The Justice Department argues that a president has broad powers to act unilaterally on questions of immigration and national security. It says judges have only limited powers to second-guess such decisions and urges the court to allow Trump’s immigration order to go back into effect.
Opponents concede that a president has some power on his own, but they say Trump overstepped that by banning people from specific countries and of the Muslim religion. They contend he violated core principles of the Constitution and ignored laws passed by Congress.
Trump’s order, signed Jan. 27 at the Pentagon, instituted a 120-day ban on refugees entering the U.S. and a 90-day ban for most citizens of Libya, Iraq, Iran, Somalia, Sudan and Yemen. The order also indefinitely barred any Syrians from entering the U.S. He said his goal was to improve background checks to make sure terrorists are not admitted inadvertently.
The order was blocked by U.S. District Judge James Robart in Seattle on Friday while the challenge plays out in court. The government appealed to the U.S. Court of Appeals for the 9th Circuit, based in San Francisco, seeking to reinstate the ban while the case progresses. A three-judge panel of that court will hear arguments by telephone Tuesday afternoon and could rule shortly thereafter. Then the Supreme Court could get involved.
The Justice Department’s pitch, first made early Sunday morning at the district court level in Washington state and amplified late Monday to the appeals court, is that Trump has both constitutional and legal authority in matters of national security dating back at least to 1952.
“The state asks the courts to take the extraordinary step of second-guessing a formal national security judgment made by the president himself pursuant to broad grants of statutory authority,” it argues in its latest brief.
Justice Department lawyers say most of those affected by the ban have never entered the United States before. Such a person, they say, “requests a privilege and has no constitutional rights” under a 1982 Supreme Court ruling.

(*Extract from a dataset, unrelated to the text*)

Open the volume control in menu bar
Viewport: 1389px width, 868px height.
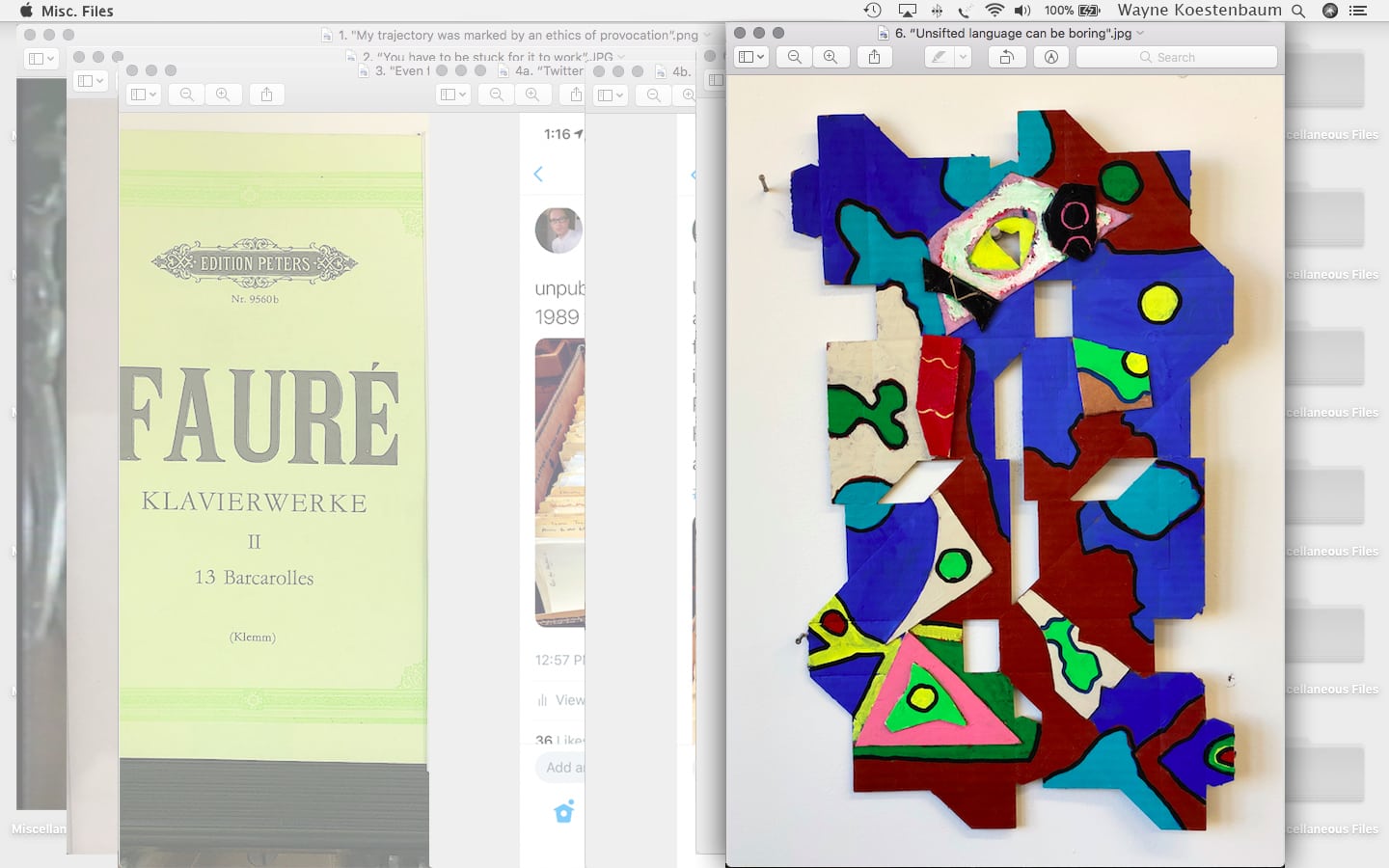(1022, 11)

If anyone should get relief from Trump’s order, the brief says, it should be “previously admitted aliens who are temporarily abroad now or who wish to travel and return to the United States in the future.”
The government relies on the Immigration and Nationality Act of 1952, which gave the president the power to suspend or impose restrictions on the entry of foreign nationals if he determines their entry “would be detrimental to the interests of the United States.”
To back up the claim, its district court brief lists eight instances dating back to President Ronald Reagan in 1986 when presidents blocked residents of certain nations — such as Cuba, Libya, Russia, Somalia and Yemen — from being granted admission to the U.S.
Beyond the constitutional and legal arguments, the administration also maintains that states such as Washington and Minnesota lack standing to bring their challenge because — unlike would-be immigrants and refugees — they are not subject to the travel ban.
Having claimed presidential authority and questioned the states’ arguments, government lawyers also criticize Robart’s ruling as “vastly overbroad” because it applies nationwide, even though a federal judge in Massachusetts upheld the executive order in a separate, more limited case.
Ban opponents’ argument
The challenge to Trump’s order is being led by the attorneys general from Washington state and Minnesota, with help from arguments filed by a broad ranges of groups, including 16 other states and the District of Columbia, two former secretaries of State, three former CIA directors, 97 tech companies and 284 law professors.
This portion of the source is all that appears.